══ PROVIDED INFORMATION ══
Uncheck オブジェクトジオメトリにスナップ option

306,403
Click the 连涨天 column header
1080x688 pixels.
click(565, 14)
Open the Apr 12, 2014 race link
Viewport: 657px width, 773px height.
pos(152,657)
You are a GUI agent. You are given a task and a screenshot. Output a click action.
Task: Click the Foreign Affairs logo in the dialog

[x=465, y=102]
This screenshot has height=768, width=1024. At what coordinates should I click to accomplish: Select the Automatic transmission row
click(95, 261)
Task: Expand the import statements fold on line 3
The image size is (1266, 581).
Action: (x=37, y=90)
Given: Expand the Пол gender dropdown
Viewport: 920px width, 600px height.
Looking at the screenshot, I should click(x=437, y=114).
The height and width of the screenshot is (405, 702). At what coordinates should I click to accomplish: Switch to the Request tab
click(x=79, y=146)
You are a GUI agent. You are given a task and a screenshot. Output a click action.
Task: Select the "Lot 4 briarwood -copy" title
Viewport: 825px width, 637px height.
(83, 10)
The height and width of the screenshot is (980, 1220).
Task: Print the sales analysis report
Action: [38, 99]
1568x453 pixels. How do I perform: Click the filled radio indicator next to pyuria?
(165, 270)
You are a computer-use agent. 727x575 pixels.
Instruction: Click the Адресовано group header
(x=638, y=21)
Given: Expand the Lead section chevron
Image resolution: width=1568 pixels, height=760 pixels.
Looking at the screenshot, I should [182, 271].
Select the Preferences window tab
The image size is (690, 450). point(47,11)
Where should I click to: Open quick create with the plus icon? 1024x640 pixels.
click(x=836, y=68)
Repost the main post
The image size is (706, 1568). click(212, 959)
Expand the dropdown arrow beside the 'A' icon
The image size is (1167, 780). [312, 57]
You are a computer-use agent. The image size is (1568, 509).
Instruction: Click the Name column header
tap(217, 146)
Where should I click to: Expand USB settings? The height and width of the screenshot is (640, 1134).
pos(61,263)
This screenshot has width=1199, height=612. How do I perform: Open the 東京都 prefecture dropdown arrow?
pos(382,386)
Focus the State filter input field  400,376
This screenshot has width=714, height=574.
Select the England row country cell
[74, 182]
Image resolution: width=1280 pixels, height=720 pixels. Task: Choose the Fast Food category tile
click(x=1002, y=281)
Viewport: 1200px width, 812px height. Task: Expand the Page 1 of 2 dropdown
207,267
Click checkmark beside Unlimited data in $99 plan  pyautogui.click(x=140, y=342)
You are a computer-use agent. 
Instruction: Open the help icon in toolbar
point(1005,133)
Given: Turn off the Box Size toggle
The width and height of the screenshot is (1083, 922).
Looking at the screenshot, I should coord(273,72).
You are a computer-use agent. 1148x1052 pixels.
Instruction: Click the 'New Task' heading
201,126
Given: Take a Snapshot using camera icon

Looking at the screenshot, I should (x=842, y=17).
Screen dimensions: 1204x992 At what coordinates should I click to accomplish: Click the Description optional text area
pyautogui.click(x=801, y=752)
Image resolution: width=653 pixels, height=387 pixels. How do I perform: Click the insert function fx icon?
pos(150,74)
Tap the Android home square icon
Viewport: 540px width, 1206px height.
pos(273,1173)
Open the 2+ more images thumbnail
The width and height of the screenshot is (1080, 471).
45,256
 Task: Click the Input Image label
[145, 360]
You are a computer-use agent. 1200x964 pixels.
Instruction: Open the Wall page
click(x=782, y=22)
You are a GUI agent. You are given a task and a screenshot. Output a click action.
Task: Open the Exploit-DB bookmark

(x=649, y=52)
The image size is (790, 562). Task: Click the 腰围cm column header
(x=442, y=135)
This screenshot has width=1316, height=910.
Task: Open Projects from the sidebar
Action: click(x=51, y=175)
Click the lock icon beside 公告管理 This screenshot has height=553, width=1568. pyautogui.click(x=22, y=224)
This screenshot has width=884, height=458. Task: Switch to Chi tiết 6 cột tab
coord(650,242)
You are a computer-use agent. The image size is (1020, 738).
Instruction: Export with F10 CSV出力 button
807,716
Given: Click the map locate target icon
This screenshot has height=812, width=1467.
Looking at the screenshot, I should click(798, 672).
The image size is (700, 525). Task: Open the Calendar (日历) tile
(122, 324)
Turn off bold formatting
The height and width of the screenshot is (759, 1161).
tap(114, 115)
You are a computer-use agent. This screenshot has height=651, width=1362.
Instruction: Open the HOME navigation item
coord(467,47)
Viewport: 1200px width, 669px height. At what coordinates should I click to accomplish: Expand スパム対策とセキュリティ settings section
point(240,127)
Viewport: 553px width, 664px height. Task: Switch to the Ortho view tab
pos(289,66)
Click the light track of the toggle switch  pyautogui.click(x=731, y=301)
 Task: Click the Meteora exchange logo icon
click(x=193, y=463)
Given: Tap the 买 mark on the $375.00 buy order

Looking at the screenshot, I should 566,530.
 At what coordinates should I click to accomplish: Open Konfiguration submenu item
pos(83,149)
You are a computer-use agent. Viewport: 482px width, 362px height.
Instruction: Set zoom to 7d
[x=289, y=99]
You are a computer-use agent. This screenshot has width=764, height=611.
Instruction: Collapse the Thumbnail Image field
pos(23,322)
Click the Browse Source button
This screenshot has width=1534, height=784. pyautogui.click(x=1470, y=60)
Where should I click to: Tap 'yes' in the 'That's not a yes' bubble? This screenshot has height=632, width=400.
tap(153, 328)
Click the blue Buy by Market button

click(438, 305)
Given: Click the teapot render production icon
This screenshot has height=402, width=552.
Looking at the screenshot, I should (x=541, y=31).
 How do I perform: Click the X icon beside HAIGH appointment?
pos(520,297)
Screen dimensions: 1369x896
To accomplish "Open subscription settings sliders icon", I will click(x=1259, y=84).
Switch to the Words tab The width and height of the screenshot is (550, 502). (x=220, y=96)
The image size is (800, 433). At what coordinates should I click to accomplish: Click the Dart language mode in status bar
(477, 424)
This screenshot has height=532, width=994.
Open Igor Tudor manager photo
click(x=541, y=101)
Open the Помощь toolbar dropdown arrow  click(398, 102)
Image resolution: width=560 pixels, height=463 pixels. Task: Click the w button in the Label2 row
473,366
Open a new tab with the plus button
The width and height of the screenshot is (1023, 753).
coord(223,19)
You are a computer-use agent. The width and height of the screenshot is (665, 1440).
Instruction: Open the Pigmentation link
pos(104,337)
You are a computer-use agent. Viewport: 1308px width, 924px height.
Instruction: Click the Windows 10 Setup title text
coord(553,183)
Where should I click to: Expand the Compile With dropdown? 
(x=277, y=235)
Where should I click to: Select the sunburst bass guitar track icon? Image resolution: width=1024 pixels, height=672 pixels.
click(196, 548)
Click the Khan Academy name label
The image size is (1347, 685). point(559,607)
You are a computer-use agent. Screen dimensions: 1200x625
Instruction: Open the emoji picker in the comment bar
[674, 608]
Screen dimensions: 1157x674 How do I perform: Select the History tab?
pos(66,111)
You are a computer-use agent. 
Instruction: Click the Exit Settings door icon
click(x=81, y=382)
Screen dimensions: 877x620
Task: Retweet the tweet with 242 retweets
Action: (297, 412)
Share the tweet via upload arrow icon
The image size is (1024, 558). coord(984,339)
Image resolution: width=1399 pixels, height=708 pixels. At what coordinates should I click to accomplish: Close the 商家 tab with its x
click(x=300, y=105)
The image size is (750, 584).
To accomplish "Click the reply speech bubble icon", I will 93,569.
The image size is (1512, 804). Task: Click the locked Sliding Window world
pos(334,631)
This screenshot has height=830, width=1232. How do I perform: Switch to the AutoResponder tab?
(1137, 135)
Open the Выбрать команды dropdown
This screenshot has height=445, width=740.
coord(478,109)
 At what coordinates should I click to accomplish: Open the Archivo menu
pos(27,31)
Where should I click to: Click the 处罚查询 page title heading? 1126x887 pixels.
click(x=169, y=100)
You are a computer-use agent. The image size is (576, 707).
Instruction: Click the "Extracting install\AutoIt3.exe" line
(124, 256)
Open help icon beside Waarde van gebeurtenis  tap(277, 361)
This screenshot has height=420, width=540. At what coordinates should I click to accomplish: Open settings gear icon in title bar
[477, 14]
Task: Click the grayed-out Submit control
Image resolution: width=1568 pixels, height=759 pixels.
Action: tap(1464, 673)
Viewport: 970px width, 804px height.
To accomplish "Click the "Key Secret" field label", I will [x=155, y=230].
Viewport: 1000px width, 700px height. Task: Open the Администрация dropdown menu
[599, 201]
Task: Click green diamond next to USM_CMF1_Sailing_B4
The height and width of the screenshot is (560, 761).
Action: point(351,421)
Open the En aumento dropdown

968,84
═══
*EXERCISE INSTRUCTIONS*:
Wherever the string "will" appears in the data above, copy the line it sits in.

*TASK RESPONSE*:
To accomplish "Open subscription settings sliders icon", I will click(x=1259, y=84).
To accomplish "Click the reply speech bubble icon", I will 93,569.
To accomplish "Click the "Key Secret" field label", I will [x=155, y=230].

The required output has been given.